■ Description of the task:
Should a line below contain the word "breadcrumb", report it.

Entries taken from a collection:

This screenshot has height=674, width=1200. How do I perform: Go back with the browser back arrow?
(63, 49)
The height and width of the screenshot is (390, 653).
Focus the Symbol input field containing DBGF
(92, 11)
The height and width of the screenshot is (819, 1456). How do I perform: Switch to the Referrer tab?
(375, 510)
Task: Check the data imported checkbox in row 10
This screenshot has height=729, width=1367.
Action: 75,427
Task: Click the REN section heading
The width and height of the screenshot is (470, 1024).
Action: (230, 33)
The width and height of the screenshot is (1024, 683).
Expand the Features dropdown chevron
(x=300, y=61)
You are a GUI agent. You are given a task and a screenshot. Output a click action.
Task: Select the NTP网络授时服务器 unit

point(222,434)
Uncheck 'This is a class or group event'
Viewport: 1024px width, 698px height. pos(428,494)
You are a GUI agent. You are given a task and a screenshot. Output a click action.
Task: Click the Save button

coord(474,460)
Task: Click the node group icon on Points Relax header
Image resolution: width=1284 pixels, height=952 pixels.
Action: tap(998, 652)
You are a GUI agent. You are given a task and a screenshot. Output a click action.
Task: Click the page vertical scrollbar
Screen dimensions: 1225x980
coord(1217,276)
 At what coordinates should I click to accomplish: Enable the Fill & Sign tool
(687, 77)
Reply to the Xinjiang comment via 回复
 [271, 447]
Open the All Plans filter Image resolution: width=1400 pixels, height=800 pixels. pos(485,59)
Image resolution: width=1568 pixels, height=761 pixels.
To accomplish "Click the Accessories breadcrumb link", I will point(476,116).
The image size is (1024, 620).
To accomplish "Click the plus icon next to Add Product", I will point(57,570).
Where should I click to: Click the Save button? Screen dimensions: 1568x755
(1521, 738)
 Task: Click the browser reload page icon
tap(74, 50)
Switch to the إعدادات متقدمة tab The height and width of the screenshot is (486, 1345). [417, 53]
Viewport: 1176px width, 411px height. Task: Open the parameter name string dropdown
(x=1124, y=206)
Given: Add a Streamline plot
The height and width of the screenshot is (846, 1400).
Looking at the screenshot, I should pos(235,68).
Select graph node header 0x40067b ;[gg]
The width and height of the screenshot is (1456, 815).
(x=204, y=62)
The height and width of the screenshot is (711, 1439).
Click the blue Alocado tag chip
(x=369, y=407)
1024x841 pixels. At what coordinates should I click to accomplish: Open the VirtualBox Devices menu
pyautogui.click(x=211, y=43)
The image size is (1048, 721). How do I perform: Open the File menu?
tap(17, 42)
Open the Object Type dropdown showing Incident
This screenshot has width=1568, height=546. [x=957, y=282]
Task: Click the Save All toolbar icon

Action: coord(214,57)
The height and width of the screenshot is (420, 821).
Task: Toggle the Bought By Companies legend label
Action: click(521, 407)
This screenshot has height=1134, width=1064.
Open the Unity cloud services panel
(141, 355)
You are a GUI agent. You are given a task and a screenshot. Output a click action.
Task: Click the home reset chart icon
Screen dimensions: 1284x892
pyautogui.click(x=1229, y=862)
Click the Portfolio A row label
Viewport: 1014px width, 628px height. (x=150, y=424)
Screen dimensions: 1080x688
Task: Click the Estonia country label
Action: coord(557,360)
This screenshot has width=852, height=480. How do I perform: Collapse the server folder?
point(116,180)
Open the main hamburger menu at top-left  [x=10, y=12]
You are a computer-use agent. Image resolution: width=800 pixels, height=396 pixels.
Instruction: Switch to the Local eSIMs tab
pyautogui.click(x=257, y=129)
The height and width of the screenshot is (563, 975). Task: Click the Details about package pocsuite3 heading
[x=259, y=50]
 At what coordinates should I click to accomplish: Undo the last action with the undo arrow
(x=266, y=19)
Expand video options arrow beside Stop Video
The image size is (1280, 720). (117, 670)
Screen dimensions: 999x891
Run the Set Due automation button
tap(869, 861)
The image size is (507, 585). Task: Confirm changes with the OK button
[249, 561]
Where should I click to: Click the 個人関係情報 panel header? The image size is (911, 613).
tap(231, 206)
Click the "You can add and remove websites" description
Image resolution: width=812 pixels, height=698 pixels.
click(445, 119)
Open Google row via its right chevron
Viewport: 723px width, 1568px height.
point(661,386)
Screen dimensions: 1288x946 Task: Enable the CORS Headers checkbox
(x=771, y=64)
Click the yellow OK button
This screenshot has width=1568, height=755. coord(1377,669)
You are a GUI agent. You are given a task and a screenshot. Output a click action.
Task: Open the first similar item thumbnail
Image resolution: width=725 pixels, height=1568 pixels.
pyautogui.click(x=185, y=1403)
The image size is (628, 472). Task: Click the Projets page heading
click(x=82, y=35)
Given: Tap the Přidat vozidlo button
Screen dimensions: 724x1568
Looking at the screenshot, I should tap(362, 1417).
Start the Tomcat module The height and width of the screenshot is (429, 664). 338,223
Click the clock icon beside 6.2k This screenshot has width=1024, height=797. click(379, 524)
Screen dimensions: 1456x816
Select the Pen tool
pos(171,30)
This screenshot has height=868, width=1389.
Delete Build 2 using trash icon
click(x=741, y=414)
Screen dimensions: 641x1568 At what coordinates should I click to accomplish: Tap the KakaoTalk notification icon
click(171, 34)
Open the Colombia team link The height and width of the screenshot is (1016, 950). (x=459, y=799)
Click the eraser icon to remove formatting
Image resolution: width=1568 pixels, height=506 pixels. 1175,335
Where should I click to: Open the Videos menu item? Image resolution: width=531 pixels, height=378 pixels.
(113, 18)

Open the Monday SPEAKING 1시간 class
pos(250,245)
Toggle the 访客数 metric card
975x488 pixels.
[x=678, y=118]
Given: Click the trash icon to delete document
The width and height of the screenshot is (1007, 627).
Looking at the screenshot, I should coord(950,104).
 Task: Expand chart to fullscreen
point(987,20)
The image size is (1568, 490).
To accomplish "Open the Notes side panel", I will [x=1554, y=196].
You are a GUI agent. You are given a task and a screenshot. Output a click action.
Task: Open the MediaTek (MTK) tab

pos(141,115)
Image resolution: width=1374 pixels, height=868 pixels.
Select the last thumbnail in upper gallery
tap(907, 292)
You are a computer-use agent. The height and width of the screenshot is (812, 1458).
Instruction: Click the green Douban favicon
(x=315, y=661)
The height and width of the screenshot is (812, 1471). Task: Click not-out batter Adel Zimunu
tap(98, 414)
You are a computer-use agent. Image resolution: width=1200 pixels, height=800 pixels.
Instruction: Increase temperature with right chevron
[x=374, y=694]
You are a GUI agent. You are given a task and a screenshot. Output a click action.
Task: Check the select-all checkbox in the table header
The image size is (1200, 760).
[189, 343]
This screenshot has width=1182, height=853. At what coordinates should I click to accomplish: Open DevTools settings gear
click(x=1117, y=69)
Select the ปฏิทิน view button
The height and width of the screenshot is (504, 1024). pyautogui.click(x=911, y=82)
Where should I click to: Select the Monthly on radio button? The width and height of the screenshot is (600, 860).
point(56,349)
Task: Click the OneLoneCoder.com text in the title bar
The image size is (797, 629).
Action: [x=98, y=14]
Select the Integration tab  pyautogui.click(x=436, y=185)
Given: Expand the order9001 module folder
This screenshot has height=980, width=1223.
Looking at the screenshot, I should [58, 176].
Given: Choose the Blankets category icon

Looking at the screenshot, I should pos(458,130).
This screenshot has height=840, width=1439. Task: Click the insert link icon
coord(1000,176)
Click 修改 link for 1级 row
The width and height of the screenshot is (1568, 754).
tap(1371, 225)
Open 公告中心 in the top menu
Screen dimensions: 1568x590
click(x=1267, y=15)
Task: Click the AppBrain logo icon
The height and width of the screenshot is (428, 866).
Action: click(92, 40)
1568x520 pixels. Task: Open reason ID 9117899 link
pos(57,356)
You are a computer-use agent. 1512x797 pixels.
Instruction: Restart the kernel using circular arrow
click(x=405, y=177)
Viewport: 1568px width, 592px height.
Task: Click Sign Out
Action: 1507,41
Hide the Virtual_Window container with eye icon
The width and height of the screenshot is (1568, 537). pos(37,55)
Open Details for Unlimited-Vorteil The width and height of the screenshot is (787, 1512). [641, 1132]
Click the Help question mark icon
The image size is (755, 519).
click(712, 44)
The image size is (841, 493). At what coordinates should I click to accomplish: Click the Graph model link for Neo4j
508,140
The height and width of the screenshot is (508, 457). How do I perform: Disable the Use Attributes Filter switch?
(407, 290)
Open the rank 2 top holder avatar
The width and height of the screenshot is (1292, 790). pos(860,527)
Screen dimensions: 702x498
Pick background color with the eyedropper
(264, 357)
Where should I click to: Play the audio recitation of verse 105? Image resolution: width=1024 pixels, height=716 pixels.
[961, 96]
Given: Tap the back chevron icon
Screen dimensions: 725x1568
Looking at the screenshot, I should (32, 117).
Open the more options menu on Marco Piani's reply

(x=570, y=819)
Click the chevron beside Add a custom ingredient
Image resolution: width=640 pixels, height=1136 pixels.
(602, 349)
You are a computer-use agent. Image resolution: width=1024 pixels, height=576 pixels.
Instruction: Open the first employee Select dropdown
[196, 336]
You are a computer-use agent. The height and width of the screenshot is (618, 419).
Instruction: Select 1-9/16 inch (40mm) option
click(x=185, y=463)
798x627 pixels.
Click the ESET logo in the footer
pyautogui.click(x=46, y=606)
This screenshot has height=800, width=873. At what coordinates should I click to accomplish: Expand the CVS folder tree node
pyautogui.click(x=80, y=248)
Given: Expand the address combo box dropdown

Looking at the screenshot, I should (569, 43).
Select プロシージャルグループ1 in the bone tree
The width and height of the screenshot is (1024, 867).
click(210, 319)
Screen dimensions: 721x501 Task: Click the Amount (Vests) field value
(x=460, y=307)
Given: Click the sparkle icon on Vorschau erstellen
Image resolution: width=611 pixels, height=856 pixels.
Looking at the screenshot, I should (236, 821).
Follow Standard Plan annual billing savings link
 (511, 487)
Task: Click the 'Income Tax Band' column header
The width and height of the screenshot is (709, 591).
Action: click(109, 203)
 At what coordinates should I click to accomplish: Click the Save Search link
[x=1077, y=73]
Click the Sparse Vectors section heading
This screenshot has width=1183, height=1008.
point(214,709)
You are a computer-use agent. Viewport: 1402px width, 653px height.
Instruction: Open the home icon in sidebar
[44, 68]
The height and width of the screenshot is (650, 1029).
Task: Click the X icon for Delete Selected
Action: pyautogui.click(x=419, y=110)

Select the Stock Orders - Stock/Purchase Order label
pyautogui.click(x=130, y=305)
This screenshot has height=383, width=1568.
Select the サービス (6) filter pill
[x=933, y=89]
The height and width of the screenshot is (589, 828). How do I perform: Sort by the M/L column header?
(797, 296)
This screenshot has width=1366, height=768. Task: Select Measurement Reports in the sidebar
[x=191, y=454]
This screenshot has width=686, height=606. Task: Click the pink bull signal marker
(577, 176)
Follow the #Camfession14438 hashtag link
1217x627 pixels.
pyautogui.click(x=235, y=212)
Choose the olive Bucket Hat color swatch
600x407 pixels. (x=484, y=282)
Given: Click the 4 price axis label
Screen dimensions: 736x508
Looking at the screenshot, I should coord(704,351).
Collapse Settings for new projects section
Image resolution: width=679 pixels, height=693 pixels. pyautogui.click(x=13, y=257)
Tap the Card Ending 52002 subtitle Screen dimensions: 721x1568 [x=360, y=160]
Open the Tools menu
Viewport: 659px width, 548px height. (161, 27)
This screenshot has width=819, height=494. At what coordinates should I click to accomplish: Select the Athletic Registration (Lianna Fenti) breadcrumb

■ Answer to this problem:
To accomplish "Click the Accessories breadcrumb link", I will point(476,116).
This screenshot has width=819, height=494. At what coordinates should I click to accomplish: Select the Athletic Registration (Lianna Fenti) breadcrumb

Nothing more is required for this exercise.